FERNANDO HADDAD – Superamos a forma de seleção nos países desenvolvidos. Em países como os Estados Unidos, o estudante pleiteia a vaga na universidade conhecendo o seu desempenho por exames nacionais. Com o Enem, ele escolhe sabendo não só o seu desempenho, mas também o de seus concorrentes.
Tanto a forma da nova prova como o aplicativo de distribuição das vagas compensam as dificuldades decorrentes do furto da prova, que foi um trauma bastante violento para o Inep [Instituto Nacional de Estudos e Pesquisas], do qual ele está se recuperando só agora.
FOLHA – A imagem do sr. como gestor não foi abalada?
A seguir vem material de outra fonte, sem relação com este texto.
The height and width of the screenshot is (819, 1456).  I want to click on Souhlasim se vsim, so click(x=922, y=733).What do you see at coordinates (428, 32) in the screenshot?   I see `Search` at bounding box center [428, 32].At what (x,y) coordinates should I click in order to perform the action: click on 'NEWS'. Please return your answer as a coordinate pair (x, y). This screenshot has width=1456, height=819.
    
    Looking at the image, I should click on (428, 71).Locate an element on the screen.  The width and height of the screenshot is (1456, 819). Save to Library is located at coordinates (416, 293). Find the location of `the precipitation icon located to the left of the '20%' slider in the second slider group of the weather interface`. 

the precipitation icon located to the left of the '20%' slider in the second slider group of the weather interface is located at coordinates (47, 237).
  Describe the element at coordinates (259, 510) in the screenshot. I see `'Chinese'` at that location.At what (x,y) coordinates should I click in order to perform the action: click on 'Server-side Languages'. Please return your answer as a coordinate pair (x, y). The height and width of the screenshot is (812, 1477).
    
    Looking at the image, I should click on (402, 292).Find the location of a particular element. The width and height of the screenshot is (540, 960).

HADDAD – Não cabe a mim nem me preocupar com isso. Enfrentamos um debate duro com o sistema S, lançamos indicadores de qualidade por escola, enfrentamos um debate com a área econômica para acabar com a DRU para a educação [Desvinculação de Receitas da União, que retirava recursos da educação para o governo gastar em outras áreas]. Tudo isso podia ter arranhado a imagem de quem quer que seja. Mas só me pautei pelo que deve ser feito e muitas vezes enfrentei problemas que exigem uma certa ousadia, que não era bem o perfil dos dirigentes do MEC.
FOLHA – Que autocrítica faz?
HADDAD – Muitas vezes, tem-se um temor reverencial em relação aos órgãos de controle. Se tivéssemos enfrentado o debate junto a eles demonstrando que um exame dessa natureza não pode correr o risco de uma licitação por menor preço, teríamos sensibilizado. Mas se contou com a tradição: sempre se fez licitação e sempre Cespe e Cesgranrio ganharam porque não há outras instituições capazes de realizar o exame. Quando viu a surpresa, o Inep não estava preparado para o embate jurídico do surgimento de um “player” [o consórcio Connasel] que cumpria os requisitos do edital, mas estava evidentemente despreparado para a sua realização.
FOLHA – Mas já durante a licitação surgiram críticas de que a mudança do Enem estava sendo feita de forma muito rápida.
HADDAD – Foi o quinto Enem com mais de 3 milhões de inscritos e, na minha opinião, não teria ocorrido nenhum problema significativo se Cespe e Cesgranrio tivessem feito.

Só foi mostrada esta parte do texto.